How we m(e(e))t

I fell in love with you once in the span of 13 seconds or so. That was it for me. I flew halfway across the country to meet you right after Valentine's Day in Southern Carolina because you liked country and I heard that line in a country song once and thought: "this would be a cool story to tell our grandchildren." Little did I know you had been infiltrating my dreams for some time and while this was our first encounter in the waking world, you knew exactly who I was. And while the prospect of natural children becomes an ever shrinking dot in the rearview, every time I see my nephews, niece, or a baby I feel the sting of that dream not manifesting and it tears at me more and more. By this world's standards I deserve you less every day, but by God's I feel like I am getting closer to you with each step. And as the road paves and lengthens itself beneath my feet, I cannot help but wonder how much longer this damnable dreamless journey might be.

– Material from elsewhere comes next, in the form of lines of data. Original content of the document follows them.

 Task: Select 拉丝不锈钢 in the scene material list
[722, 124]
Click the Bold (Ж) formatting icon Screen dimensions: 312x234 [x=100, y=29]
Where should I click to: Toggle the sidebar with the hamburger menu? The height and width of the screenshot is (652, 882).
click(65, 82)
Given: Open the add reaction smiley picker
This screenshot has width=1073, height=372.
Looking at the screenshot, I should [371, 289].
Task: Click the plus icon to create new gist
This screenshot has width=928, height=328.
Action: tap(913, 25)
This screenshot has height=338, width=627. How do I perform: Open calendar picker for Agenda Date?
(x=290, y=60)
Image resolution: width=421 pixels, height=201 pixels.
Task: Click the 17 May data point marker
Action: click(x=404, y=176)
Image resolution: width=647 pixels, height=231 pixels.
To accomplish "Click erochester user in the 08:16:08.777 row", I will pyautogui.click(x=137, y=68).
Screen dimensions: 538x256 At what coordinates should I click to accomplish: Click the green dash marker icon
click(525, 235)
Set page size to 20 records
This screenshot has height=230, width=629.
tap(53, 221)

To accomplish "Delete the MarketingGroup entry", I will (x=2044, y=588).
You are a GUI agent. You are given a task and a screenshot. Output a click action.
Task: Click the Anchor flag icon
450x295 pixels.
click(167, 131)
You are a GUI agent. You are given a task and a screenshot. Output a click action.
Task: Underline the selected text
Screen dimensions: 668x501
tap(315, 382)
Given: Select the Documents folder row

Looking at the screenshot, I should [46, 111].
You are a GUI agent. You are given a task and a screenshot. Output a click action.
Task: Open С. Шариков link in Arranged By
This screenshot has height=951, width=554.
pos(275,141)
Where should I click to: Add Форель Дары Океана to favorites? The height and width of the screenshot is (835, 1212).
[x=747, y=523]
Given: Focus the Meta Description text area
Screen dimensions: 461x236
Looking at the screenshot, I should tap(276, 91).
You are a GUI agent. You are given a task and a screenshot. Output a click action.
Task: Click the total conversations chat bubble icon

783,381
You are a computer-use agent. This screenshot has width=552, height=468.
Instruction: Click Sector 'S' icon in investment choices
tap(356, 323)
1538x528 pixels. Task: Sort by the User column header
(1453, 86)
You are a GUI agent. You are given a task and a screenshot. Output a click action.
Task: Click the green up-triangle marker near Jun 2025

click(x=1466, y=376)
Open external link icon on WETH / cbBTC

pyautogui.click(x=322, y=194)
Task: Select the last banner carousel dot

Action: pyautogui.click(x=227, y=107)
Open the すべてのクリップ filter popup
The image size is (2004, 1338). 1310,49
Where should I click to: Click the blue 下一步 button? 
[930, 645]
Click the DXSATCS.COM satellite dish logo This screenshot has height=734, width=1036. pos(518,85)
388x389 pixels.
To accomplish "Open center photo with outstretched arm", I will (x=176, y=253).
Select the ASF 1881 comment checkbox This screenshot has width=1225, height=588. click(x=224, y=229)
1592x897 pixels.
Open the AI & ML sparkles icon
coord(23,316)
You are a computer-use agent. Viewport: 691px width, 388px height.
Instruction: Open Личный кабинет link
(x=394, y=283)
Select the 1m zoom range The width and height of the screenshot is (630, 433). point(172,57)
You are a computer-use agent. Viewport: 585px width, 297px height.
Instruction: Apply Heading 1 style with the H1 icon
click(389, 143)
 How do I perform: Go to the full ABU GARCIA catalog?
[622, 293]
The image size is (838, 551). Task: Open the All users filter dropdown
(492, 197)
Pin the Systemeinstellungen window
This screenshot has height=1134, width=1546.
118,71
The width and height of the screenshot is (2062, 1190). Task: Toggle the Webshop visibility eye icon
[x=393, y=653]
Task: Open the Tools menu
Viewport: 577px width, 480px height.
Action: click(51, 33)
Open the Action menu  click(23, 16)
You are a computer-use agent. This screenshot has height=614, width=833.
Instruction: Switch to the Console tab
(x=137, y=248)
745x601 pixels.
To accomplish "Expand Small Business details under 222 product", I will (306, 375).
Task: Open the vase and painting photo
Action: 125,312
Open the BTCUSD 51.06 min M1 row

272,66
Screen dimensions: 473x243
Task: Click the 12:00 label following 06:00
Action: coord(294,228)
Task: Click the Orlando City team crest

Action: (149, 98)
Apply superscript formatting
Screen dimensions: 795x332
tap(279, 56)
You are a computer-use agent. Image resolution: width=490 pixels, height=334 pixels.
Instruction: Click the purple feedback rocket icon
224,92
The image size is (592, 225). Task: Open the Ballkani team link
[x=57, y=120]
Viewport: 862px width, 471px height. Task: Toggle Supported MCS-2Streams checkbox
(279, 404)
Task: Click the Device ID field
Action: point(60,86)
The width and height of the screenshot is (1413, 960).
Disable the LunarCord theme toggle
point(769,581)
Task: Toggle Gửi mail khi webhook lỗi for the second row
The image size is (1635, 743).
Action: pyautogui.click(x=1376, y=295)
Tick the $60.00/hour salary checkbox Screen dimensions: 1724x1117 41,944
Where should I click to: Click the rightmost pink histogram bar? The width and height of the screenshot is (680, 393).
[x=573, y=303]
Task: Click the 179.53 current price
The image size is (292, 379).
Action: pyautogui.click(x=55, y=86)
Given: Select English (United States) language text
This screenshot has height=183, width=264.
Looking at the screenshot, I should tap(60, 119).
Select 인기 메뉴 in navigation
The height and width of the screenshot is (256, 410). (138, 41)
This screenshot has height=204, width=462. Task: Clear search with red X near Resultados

I know I sound crazy, but I don't care, and those around me seem to care less and less as they acknowledge the truth (through love or fear, it's immaterial to me at this point): if the world is going to end sometime and in someway, we had better put you in charge before you actually do give up and shit gets utterly unbearable for all those who thought they could hold a candle to my ability to "dreamwalk" the second to last of a slough of super powers they thought they (the nameless they that won't just drop outta the race even after I stop running to prove my point) had managed to strip from me here, a mountain of a single blessing God gave me from birth: the blessing of claiming any blessing as my own, and outshining the world itself with it. This is about to become a home town hoedown. Let the games begin, I'm heading down to Tennessee.